◆ **Work to be completed**
Work out how many lines of the material below contain the string "Task", treating uppercase and lowercase as different. Reply with the number alone.
---*---
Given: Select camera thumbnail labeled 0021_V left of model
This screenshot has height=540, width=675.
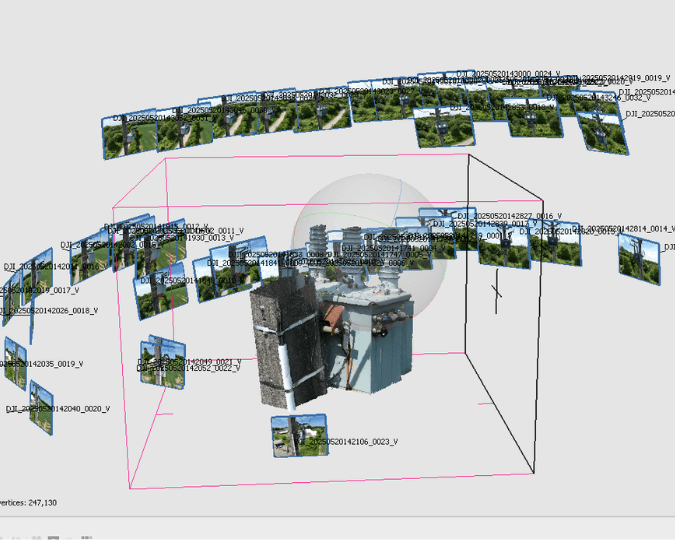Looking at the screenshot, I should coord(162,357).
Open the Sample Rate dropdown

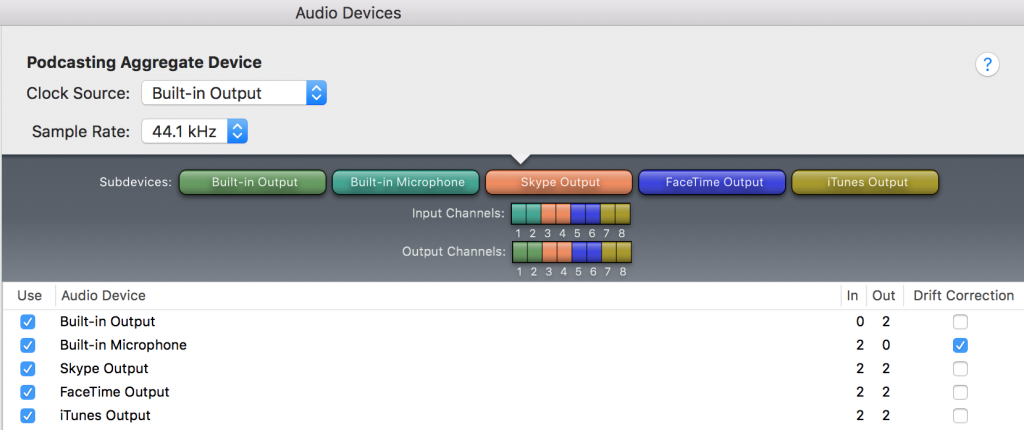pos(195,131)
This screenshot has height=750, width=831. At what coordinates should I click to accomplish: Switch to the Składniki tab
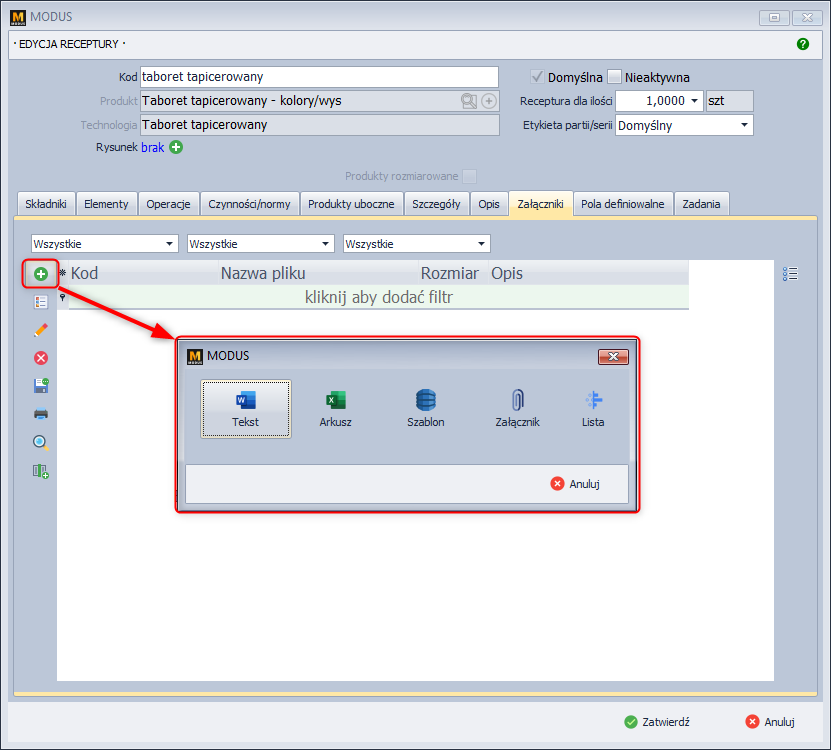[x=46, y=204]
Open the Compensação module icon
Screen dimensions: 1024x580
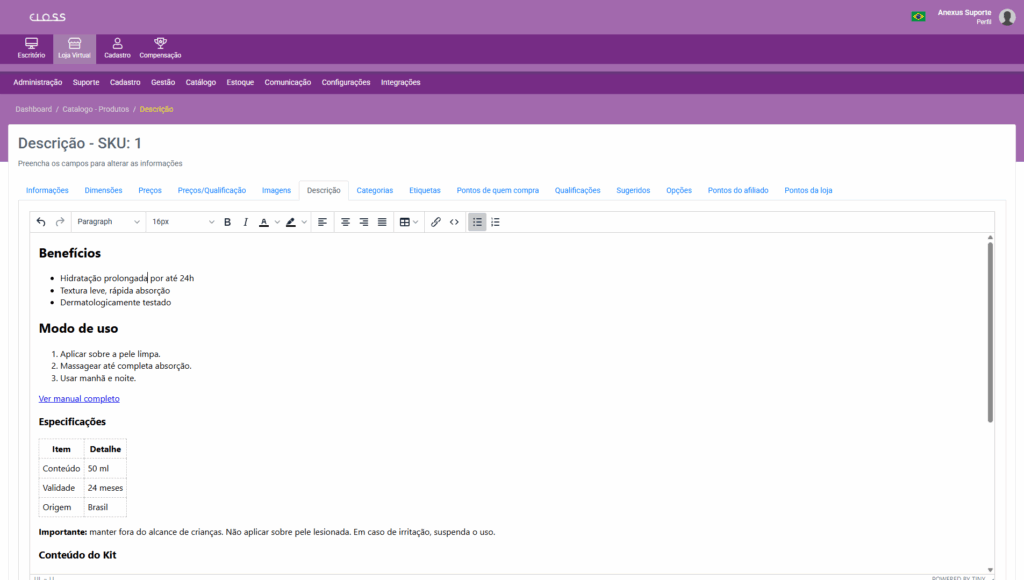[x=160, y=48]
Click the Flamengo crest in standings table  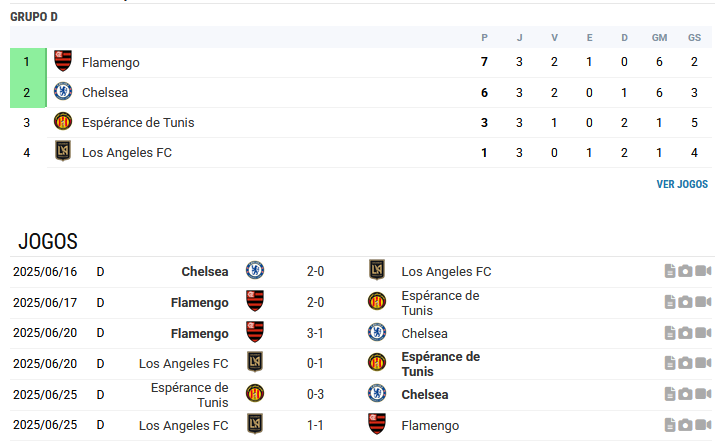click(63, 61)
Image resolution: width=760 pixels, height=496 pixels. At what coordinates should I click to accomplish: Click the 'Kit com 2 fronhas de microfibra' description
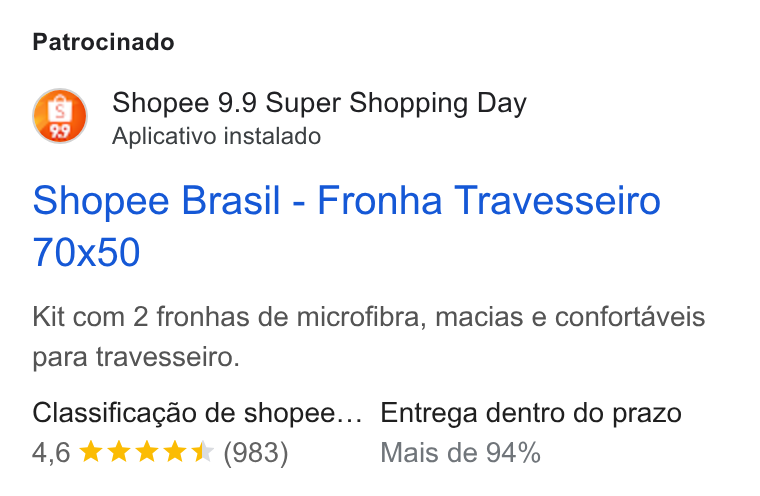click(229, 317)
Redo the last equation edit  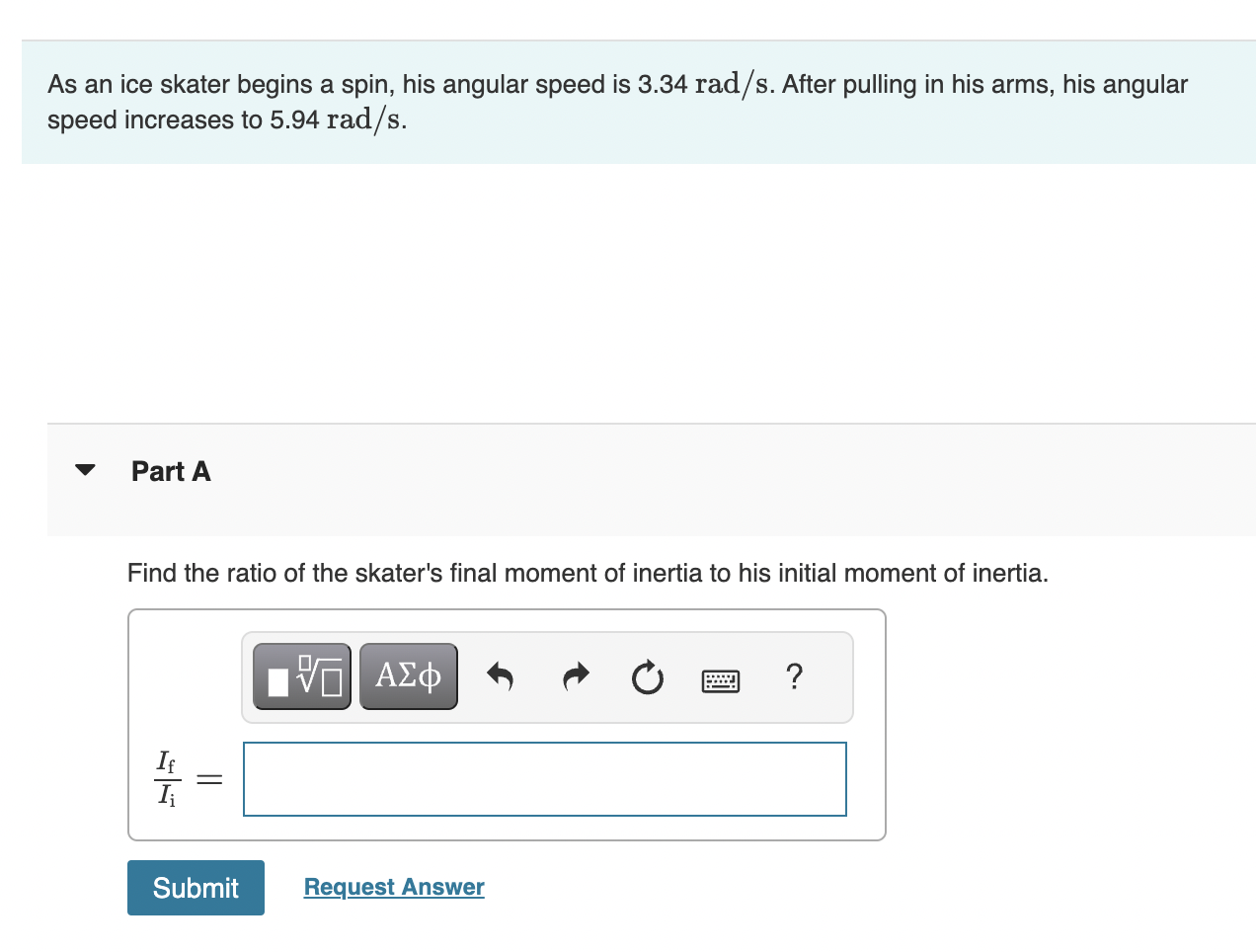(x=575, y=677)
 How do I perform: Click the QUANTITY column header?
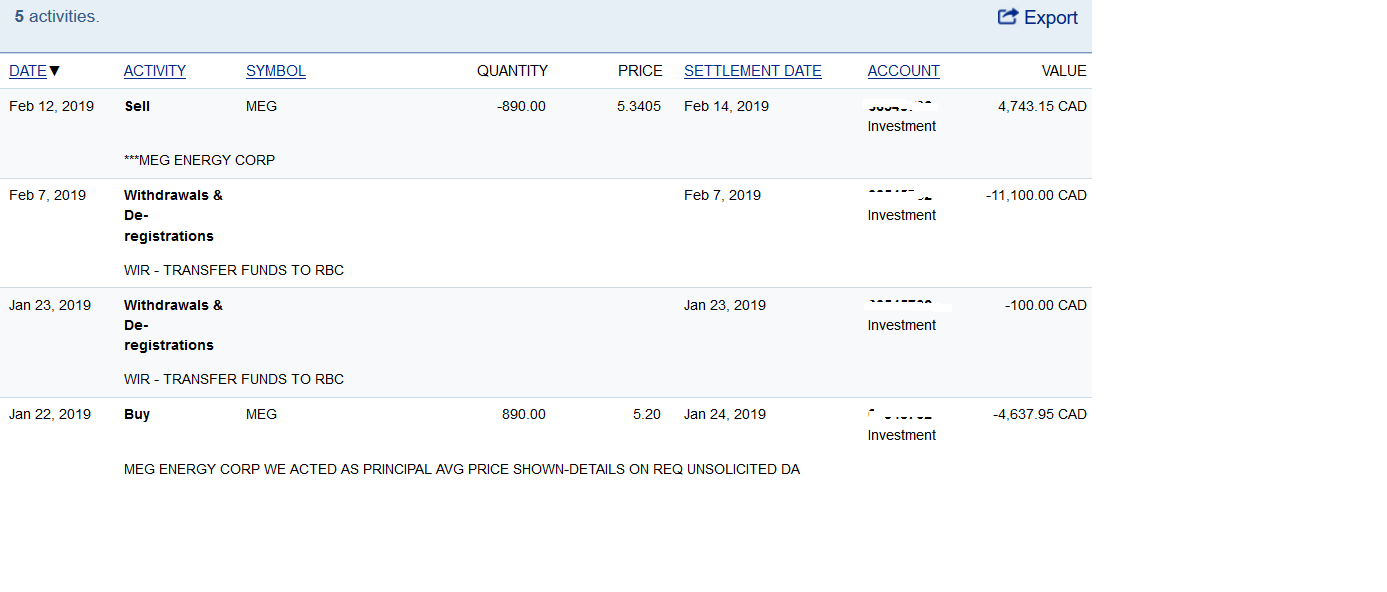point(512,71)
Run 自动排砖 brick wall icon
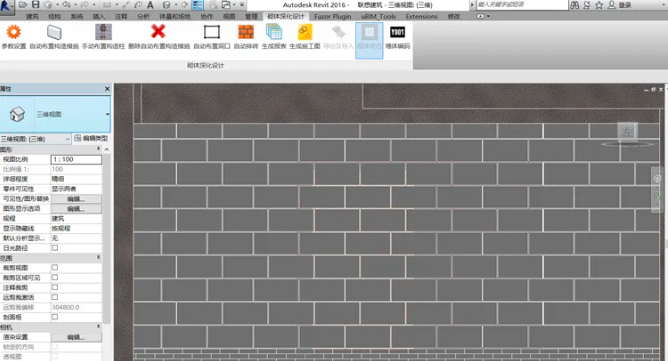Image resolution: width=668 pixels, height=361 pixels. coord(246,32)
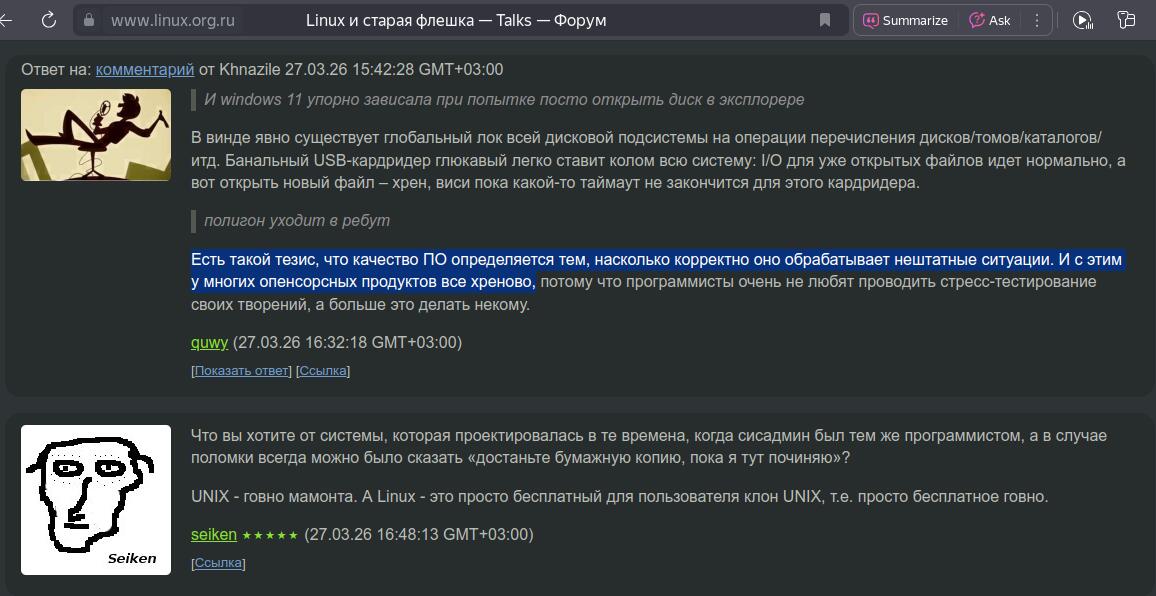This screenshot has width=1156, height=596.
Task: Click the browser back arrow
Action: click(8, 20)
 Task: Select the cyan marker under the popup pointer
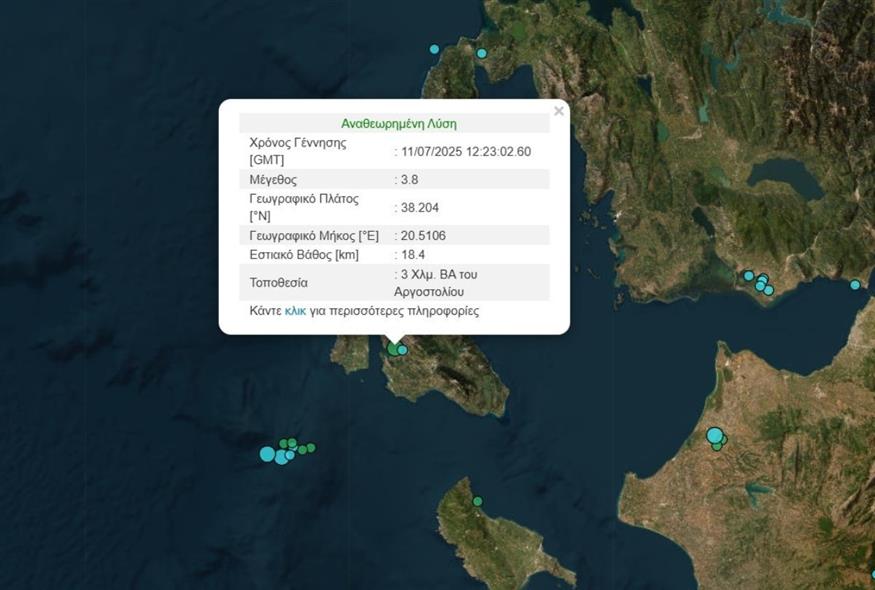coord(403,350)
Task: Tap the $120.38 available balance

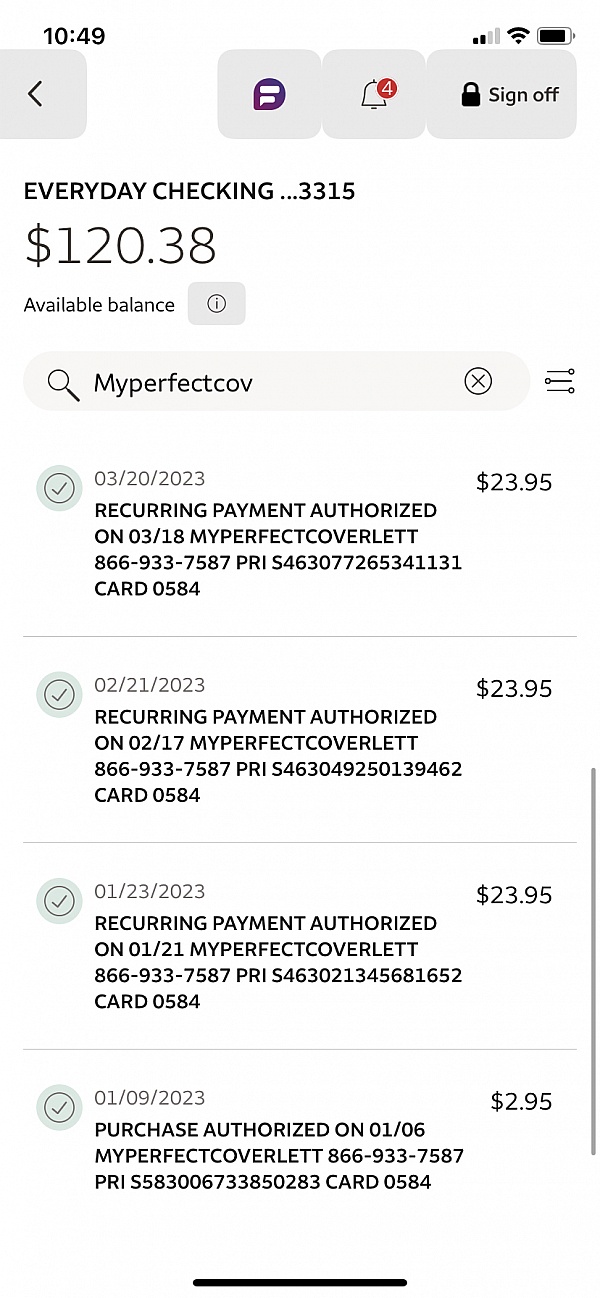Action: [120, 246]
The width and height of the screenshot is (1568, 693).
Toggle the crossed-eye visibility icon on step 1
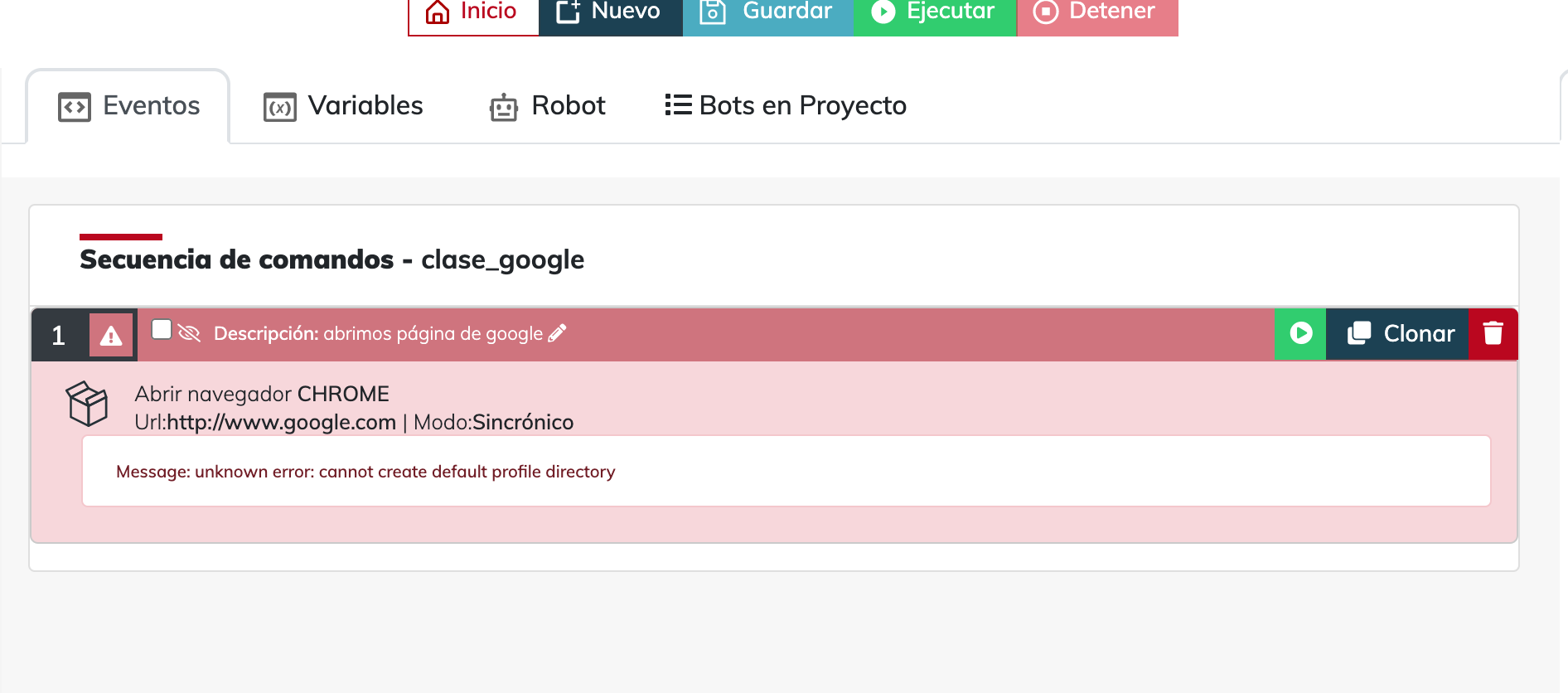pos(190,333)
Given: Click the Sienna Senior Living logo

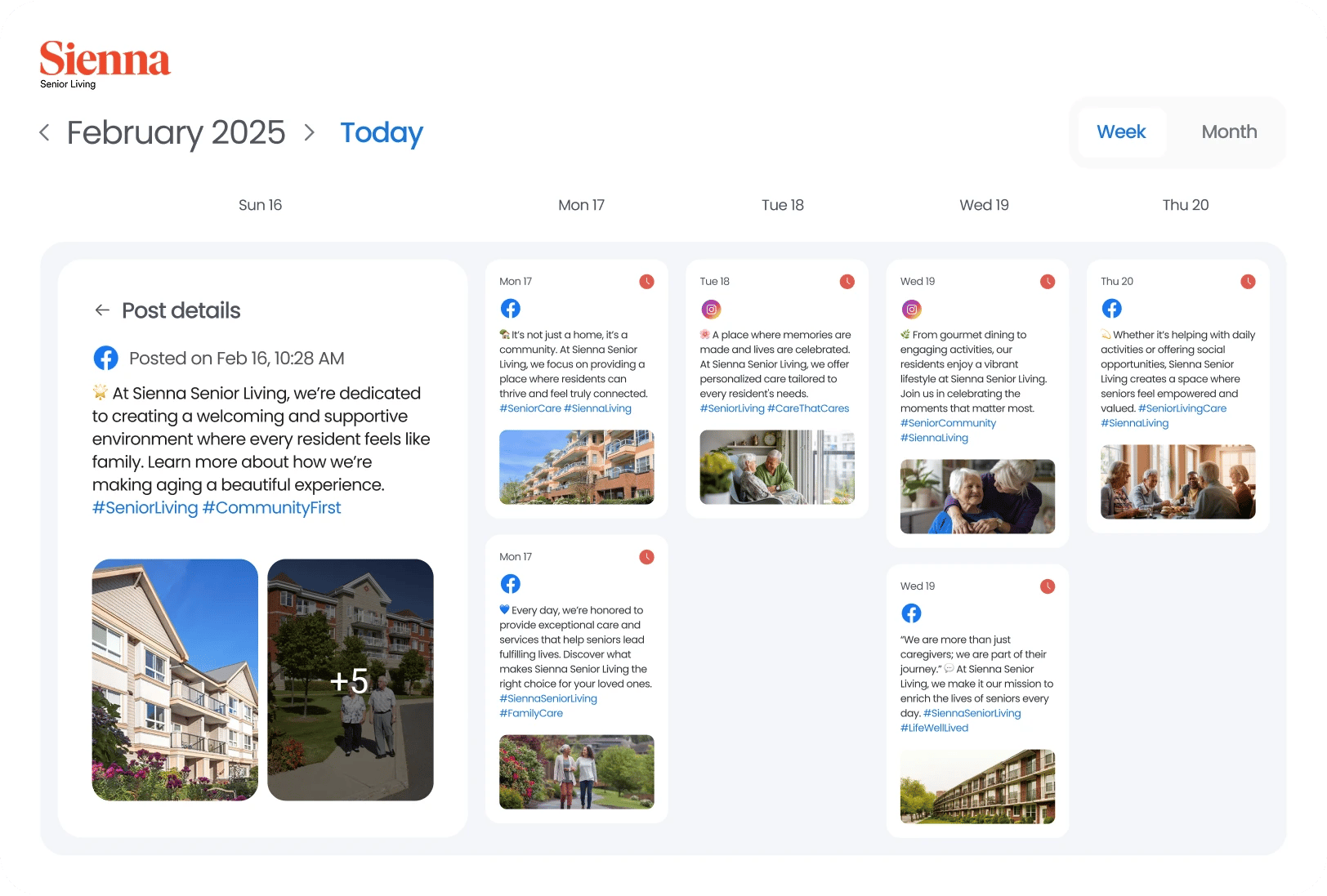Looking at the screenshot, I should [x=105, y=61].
---*---
◆ **Exercise solution**
3